Silence. What happens when we try to be silent? Usually a hundred different voices start clamouring in our head. Many of those voices are coming from aspects of ourselves we ignore or don’t acknowledge or are ashamed of. We would rather be like someone else than accept the truth of who we really are. Basically, we are giving God a slap in the face and saying, ‘When you created me you didn’t do a good enough job!’ If, in the silence we can listen carefully to some of those voices, and begin to recognise and accept the truth of who we are – we will be in business. The Bible has the image of clay in the hands of the potter. God, the potter, hasn’t finished with us yet. We are more like the lump of clay. As long as we pretend to be a beautiful vase, the courteous potter can’t do much with us – but if we can accept the truth of who we are, God can work wonders.
Then obedience – the command to love one another. To love one another as we really are. The fact is that we can only accept the truth of someone else in as much as we can accept the truth of who we are ourselves. Otherwise we will always be disappointed, because the other will never match up with what we think they ought to be.
Mary was puzzled at the Annunciation: ‘How can these things be?’ We, too, will often ask the same question. Often it will be more like looking at the reverse side of a piece of complex embroidery – all we see is a tangle of coloured threads and it’s impossible to make out the design on the front! We simply have to accept that God knows what he is doing when he brings us together.

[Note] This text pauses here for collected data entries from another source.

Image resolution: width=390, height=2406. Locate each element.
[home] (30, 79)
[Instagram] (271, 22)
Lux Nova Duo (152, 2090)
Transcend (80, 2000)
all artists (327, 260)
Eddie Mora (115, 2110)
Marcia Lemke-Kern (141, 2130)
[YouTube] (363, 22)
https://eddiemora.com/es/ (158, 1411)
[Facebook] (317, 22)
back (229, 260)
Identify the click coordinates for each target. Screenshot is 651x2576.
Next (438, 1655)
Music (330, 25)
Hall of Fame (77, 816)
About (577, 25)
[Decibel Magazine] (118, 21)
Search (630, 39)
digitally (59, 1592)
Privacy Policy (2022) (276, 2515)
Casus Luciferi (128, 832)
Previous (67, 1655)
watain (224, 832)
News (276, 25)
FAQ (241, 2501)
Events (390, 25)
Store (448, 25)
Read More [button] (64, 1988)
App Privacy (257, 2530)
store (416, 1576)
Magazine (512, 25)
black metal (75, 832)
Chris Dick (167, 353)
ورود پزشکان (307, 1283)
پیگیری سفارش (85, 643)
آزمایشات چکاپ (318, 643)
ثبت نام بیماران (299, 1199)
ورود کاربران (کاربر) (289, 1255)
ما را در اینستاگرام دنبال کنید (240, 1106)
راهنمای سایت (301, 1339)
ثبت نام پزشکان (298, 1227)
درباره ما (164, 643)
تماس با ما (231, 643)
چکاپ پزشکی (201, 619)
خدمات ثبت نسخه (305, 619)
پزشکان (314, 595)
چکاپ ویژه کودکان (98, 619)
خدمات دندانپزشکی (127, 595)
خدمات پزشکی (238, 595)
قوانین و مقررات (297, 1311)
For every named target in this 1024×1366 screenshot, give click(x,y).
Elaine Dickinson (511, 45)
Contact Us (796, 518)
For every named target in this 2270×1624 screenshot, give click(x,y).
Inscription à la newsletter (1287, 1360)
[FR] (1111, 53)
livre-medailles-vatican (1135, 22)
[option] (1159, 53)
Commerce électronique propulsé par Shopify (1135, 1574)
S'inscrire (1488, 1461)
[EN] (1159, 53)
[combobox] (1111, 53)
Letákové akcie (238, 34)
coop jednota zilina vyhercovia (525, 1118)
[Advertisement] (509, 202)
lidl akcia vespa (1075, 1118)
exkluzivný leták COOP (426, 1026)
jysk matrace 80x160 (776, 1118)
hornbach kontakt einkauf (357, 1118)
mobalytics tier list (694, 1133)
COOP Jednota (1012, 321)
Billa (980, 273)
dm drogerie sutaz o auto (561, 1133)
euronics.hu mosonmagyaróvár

The Australian monk, Michael Casey, has a lovely passage in his book “Strangers to the City”. It applies to us all, but perhaps it could be particularly poignant for the members of the members of the Holywell Community as they begin a new year.
He writes: “the cloistral paradise is still in the stage of becoming. But it is conformity to the image of heaven that is the goal of the community’s corporate journey. … The primary characteristic both of the ultimate expression of the ideal and its imperfect realisation here on earth is mercy. An earthly community approaches perfection in so far as it is a living expression of mercy, forgiveness, toleration, compassion, reconciliation. To implement these qualities there must be those who need to be endured, tolerated, forgiven, reconciled. By the grace of God our communities abound in such persons. Without them we would have no hope of becoming more heaven-like.”
For all of us there are moments when we are exasperated by others. It is in those moments when we are feeling driven to distraction by someone that we need to remember that this may well be the Potter trying to do his work on us.
It is good to try to remember St Benedict’s advice: “Listen. Listen carefully, with the ear of your heart.” This person is here as God’s gift to me in the journey to wholeness. “Lord, help me to calm down and love you in this sister or brother.” And later, in a moment of quiet, ponder these things in your heart as Mary did, and receive the gift.
AND because we are all part of the same Mystical Body, the whole body will be enriched and strengthened. So, let’s give thanks for each other and continue to pray for each other, and especially today for Br Josh, Br Sebastian, and Br Nicolas and for Nathaniel as he prepares to come to join the Community in the New Year…and we pray for Fr Mark and Fr Tom and the community’s associates, and for Archbishop John and all the responsibilities he shoulders. God bless you all.